Which lines below hold the word "pixels"? Report each one.

[Data for analysis Boundary: Start]

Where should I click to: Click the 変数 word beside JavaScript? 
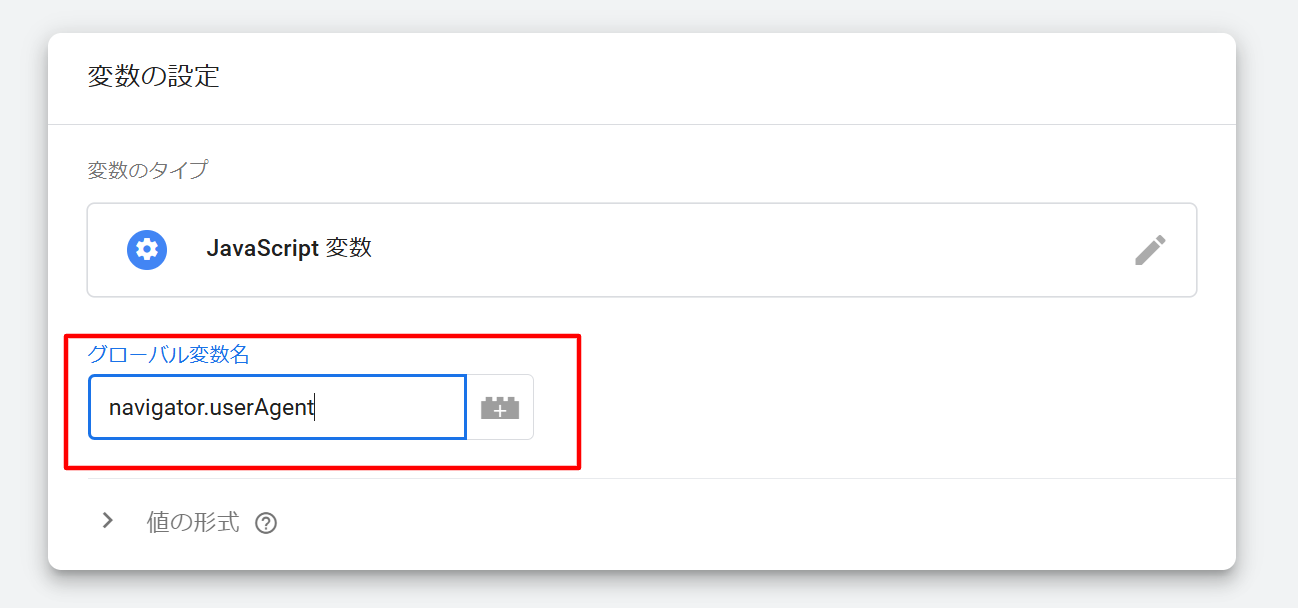(349, 249)
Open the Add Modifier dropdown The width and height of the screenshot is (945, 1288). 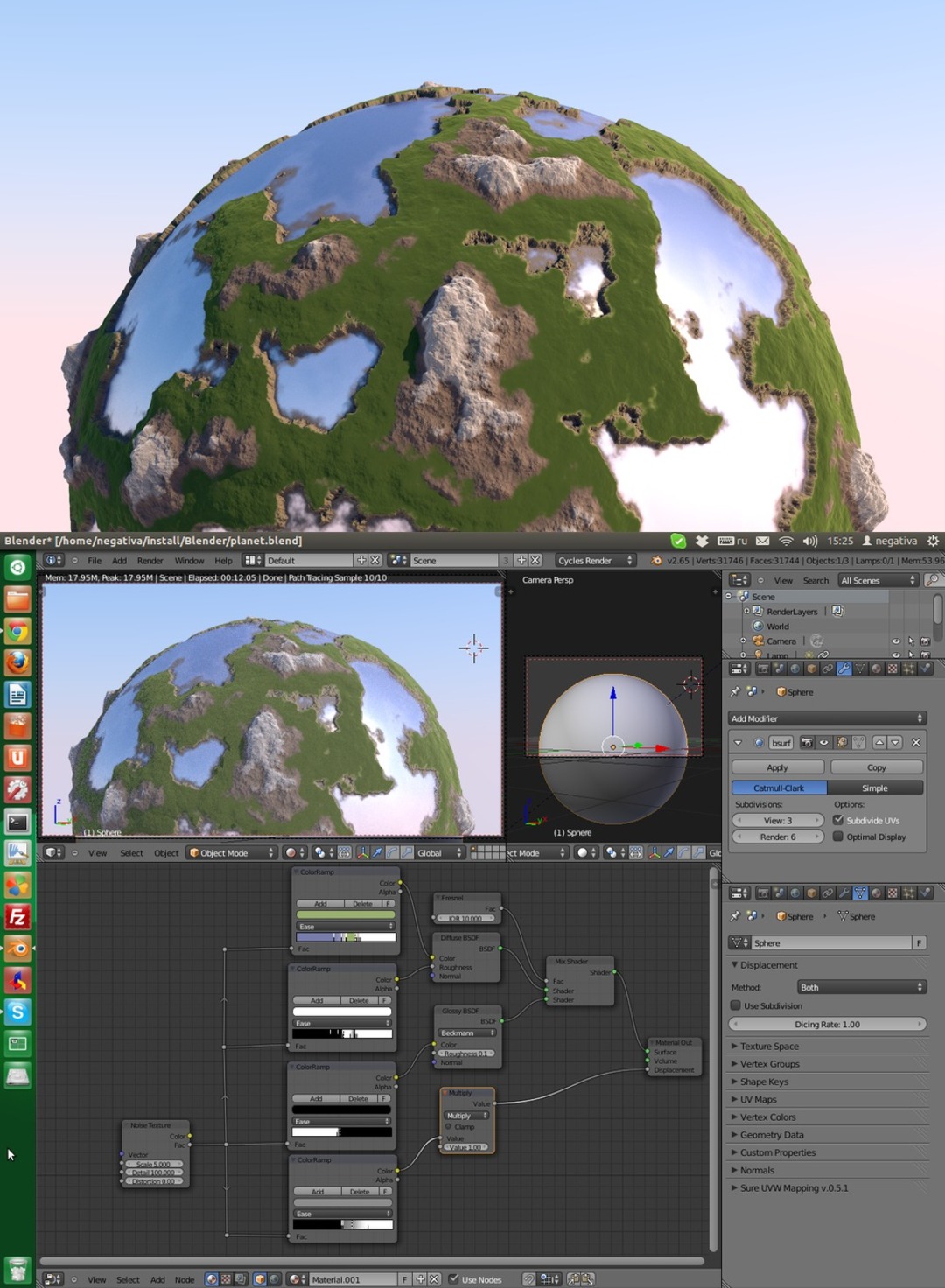click(x=827, y=718)
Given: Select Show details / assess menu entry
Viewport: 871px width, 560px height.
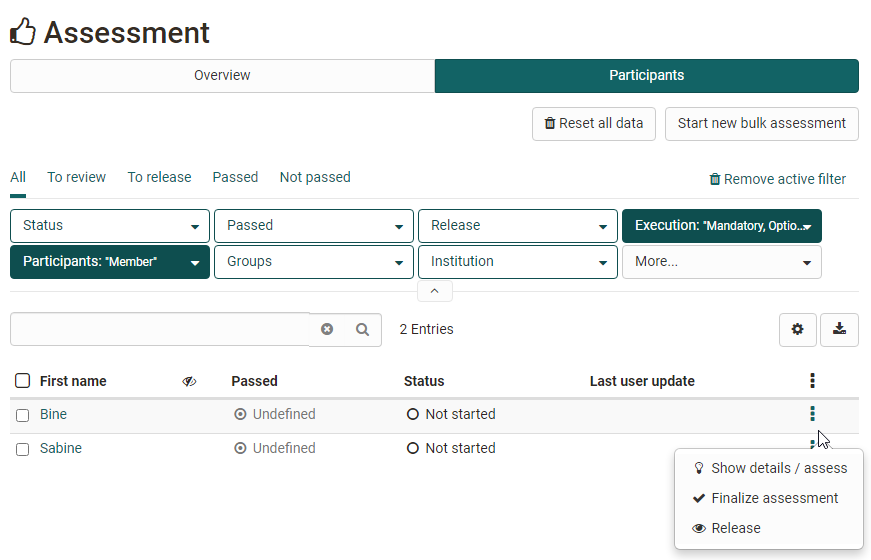Looking at the screenshot, I should click(778, 468).
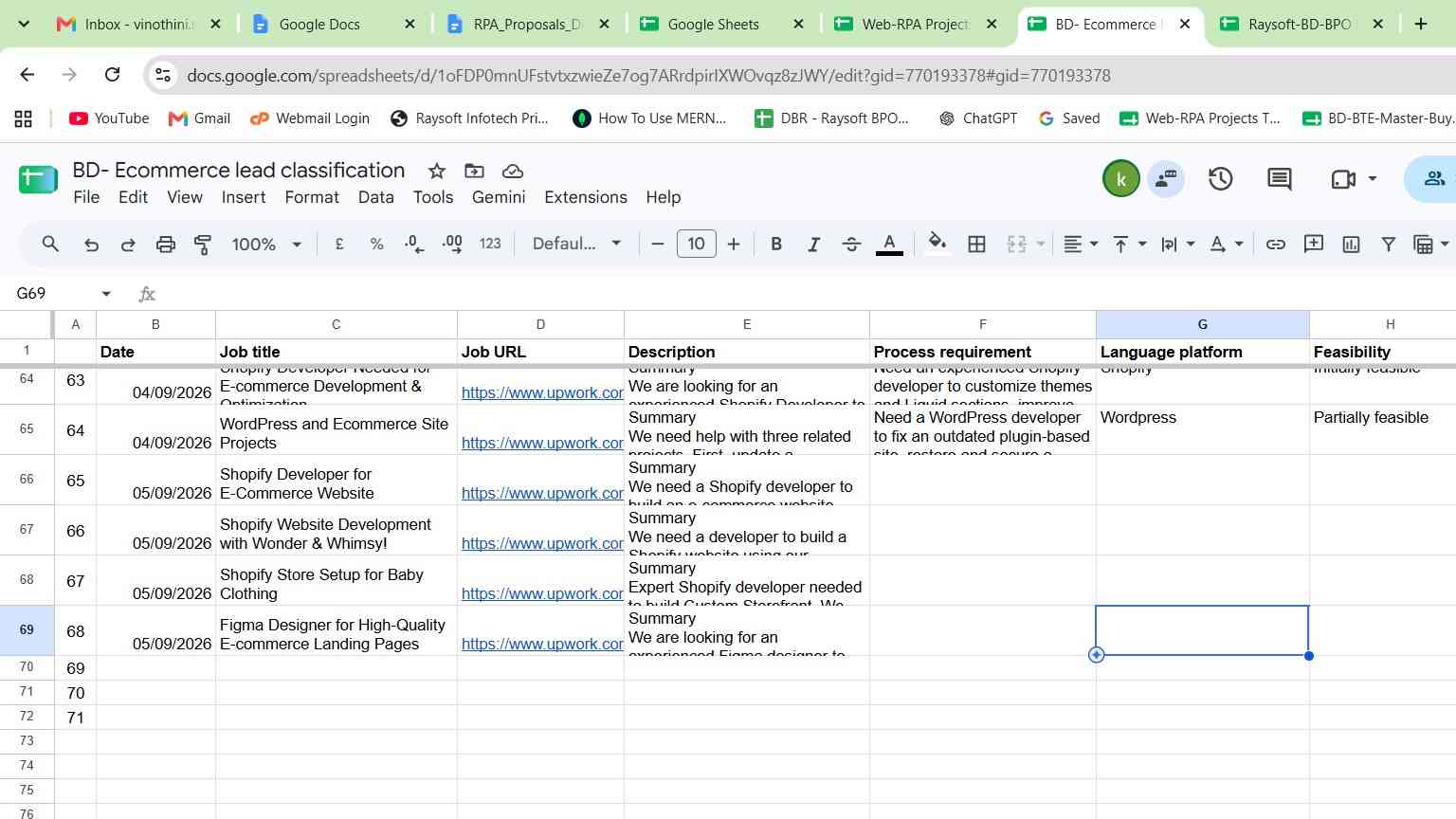Insert a link using chain icon
This screenshot has width=1456, height=819.
[1276, 245]
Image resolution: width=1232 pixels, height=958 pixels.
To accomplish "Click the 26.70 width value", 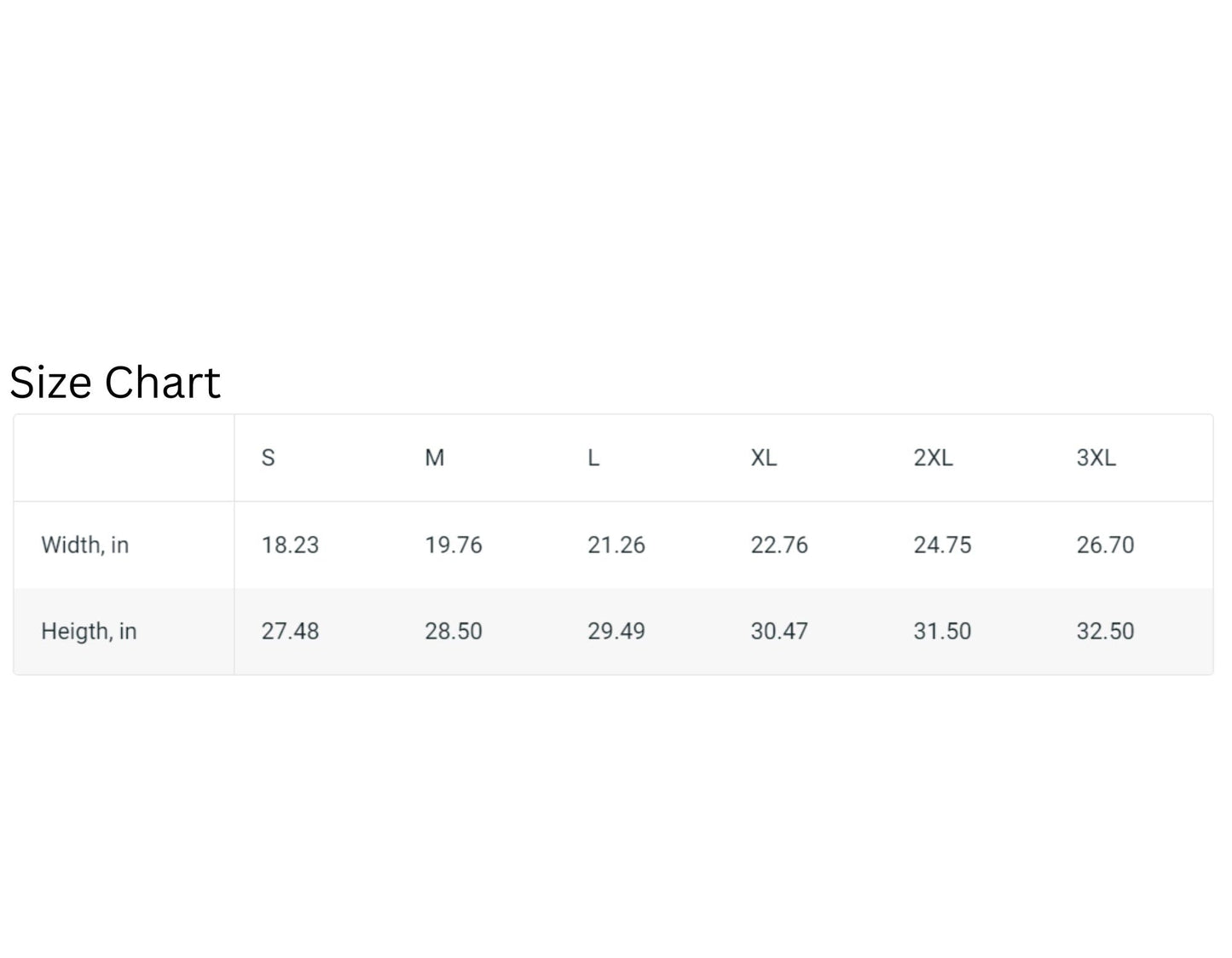I will pyautogui.click(x=1105, y=545).
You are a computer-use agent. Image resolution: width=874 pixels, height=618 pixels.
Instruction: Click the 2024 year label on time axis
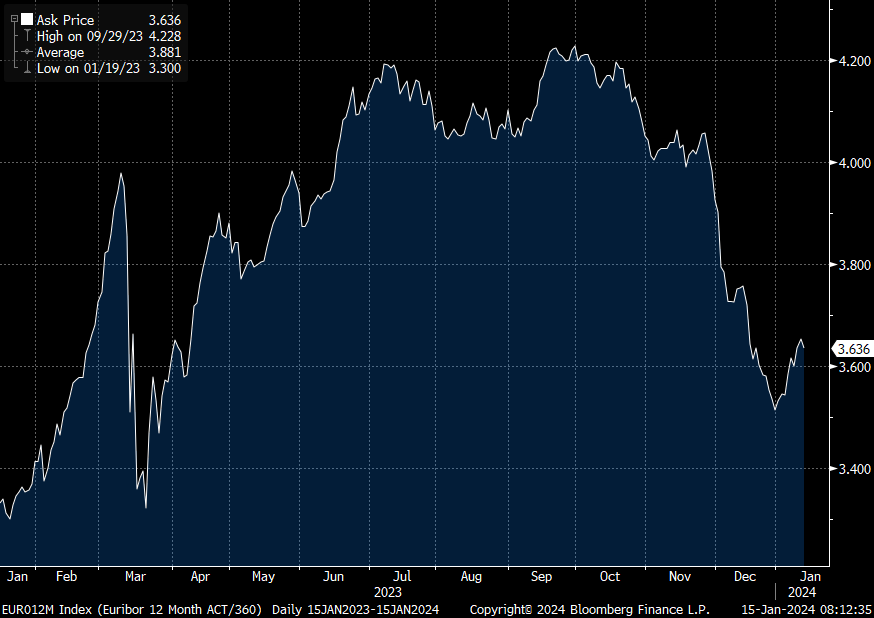(799, 591)
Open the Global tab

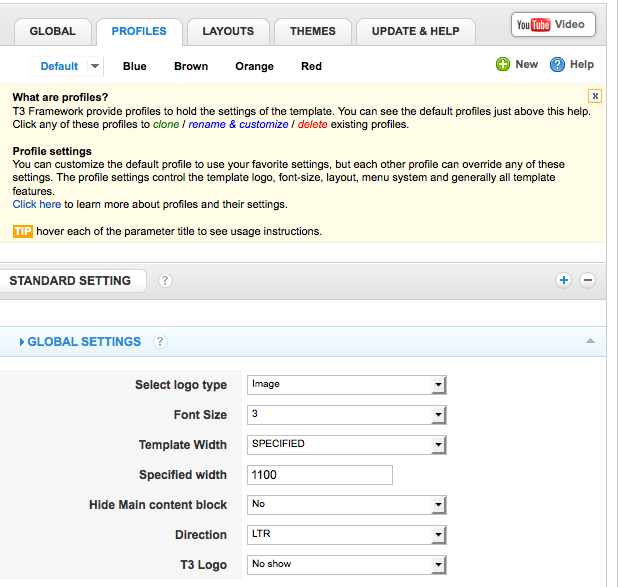click(x=52, y=32)
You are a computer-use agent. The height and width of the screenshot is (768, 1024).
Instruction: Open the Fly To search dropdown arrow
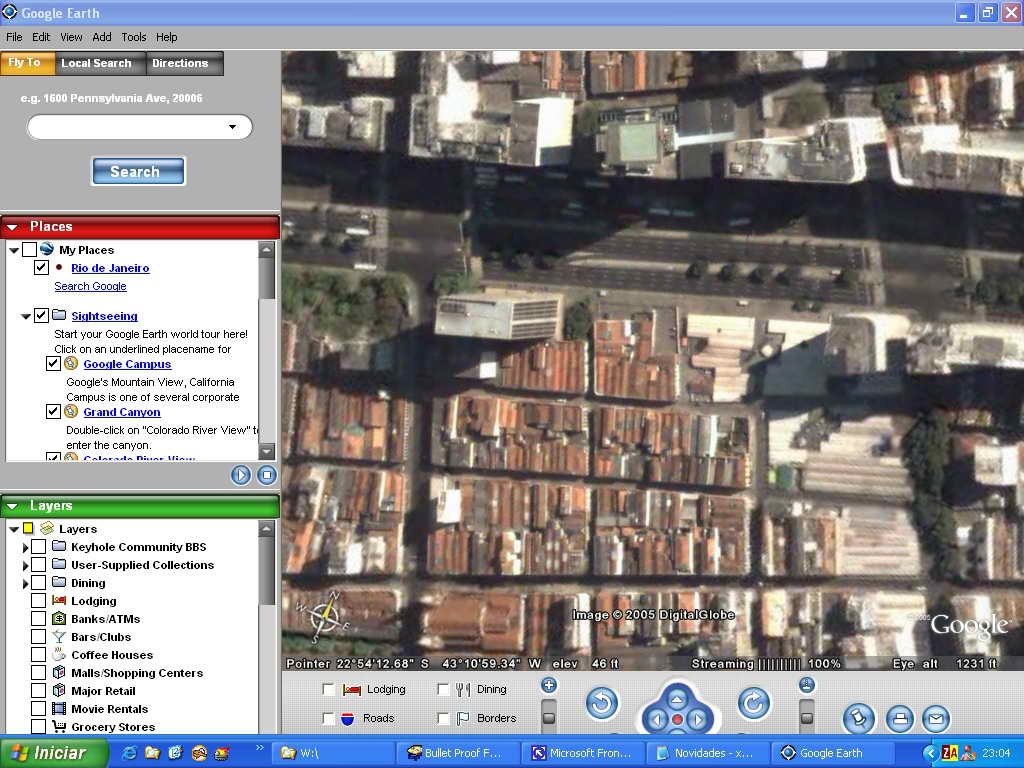pos(232,127)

[Data for analysis Boundary: End]

» **Task output**
Image resolution: width=1232 pixels, height=958 pixels.
You are a computer-use agent. Image resolution: width=874 pixels, height=618 pixels.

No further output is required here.